FC: That’s a great question. Everybody talks about talent management, and I’ve yet to meet the executive who is “against” talent! But far fewer confront a basic fact: companies typically spend much more money and hire many more people, annually, in their sales function than they do anywhere else in the firm. Most people are surprised to know that even at online companies like Facebook, Google and Groupon, a much higher percentage of employees work in sales than in engineering or data mining.
To improve that hiring and the alignment of sales and strategy, the foundation is this:
Many sales managers hire in their own image because how each manager sold is what got him or her promoted and in a position to hire. But the best results occur when you observe the relevant job behaviors. Technology is making this more possible and affordable via game-like simulations, virtual video environments and online media.
The real constraint in many firms, however, is the lack of assessment skills by sales managers. This makes links between sales and HR important. Sales managers know (or should know) the key sales tasks. But HR managers typically know more about the tools, techniques, and options for assessing behaviors relevant to those tasks.
AB: The economy is beginning to grow stronger. How does that add to the challenge of implementing the changes you call for?
FC: Well, let’s hope the economy is growing stronger.

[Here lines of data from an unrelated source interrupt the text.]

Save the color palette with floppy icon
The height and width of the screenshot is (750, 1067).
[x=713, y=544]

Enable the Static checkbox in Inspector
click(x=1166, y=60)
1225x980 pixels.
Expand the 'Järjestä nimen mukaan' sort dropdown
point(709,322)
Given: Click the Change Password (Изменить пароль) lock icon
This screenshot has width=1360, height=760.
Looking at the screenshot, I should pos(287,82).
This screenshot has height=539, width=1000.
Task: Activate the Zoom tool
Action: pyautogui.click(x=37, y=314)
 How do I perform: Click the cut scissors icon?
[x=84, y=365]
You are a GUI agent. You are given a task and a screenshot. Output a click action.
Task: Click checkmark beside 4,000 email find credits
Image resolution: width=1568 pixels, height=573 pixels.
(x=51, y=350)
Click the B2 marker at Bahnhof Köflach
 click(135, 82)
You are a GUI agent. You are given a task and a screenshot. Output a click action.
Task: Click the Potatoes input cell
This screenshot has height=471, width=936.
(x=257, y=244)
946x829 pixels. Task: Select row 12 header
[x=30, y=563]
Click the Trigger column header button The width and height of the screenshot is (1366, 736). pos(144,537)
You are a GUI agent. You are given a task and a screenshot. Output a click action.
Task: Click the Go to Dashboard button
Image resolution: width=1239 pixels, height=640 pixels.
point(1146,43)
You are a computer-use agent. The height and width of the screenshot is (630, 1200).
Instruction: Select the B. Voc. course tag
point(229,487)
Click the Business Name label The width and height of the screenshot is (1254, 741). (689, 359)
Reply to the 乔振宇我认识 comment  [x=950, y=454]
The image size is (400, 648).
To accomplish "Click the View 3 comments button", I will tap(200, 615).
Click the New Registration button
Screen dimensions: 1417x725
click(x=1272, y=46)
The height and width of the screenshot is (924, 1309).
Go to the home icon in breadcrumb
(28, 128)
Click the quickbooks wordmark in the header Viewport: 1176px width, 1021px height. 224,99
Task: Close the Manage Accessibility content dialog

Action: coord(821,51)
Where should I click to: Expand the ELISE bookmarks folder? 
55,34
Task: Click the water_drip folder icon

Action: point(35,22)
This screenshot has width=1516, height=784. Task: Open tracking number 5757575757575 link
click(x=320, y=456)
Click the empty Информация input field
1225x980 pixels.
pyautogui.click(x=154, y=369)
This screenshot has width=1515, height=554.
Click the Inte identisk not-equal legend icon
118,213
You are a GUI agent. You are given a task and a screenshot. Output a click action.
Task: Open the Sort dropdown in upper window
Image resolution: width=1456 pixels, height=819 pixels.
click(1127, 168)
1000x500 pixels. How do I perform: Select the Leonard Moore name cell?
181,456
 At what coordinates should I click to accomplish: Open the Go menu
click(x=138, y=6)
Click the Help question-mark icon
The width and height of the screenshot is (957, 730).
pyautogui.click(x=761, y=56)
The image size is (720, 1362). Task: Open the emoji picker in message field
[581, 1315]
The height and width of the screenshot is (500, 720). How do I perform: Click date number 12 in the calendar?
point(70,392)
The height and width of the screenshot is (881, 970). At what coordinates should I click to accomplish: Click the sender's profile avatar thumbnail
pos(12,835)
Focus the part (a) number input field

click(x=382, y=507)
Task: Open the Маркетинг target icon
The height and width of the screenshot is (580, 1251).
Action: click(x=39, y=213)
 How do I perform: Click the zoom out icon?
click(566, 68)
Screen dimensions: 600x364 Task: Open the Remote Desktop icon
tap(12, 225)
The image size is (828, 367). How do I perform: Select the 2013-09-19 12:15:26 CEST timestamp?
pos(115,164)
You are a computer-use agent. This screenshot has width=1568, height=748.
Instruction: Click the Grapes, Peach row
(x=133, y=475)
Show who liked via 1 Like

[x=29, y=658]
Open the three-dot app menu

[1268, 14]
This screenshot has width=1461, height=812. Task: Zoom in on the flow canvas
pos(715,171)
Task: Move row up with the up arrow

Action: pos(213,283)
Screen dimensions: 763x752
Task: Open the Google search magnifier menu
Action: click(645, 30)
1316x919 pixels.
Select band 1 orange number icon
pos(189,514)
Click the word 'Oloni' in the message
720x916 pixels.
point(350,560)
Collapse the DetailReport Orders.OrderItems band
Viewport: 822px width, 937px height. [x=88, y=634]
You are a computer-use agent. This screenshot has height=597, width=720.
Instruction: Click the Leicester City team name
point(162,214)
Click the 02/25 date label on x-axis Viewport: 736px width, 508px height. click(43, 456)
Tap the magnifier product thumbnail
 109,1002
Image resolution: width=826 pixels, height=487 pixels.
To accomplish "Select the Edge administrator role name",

It’s been a shaky, stutter-step recovery for years. A stronger economy is good news for society, but it does add to the challenge of aligning strategy and sales.
For one thing, it puts more pressure on hiring. Across industries, average annual turnover in sales organizations is about 25%, and higher when times are good and there are more job opportunities. This means that the equivalent of the entire sales force must be replaced at many firms every four years or so. That time frame shrinks if companies increase their revenue targets in a recovering economy.
Also, the prolonged recession had an impact on firms. During the past decade, the average S&P-500 company, of necessity, reduced its cost-of-goods-sold by about 250 basis points. That’s significant. But SG&A (selling, general, and administrative costs) as a percentage of revenue has not declined. Business success is about relative competitive advantage. The focus of productivity improvement is moving, quickly, from operations and back-office activities to customer-acquisition activities.
Finally, even a growing economy can take any company just so far. It’s tough to do good things in business without a strategy, and it’s even tougher to achieve growth goals without a sales force aligned with that strategy. Too many companies either ignore this truth or fail to deal actionably with what’s required to make it happen.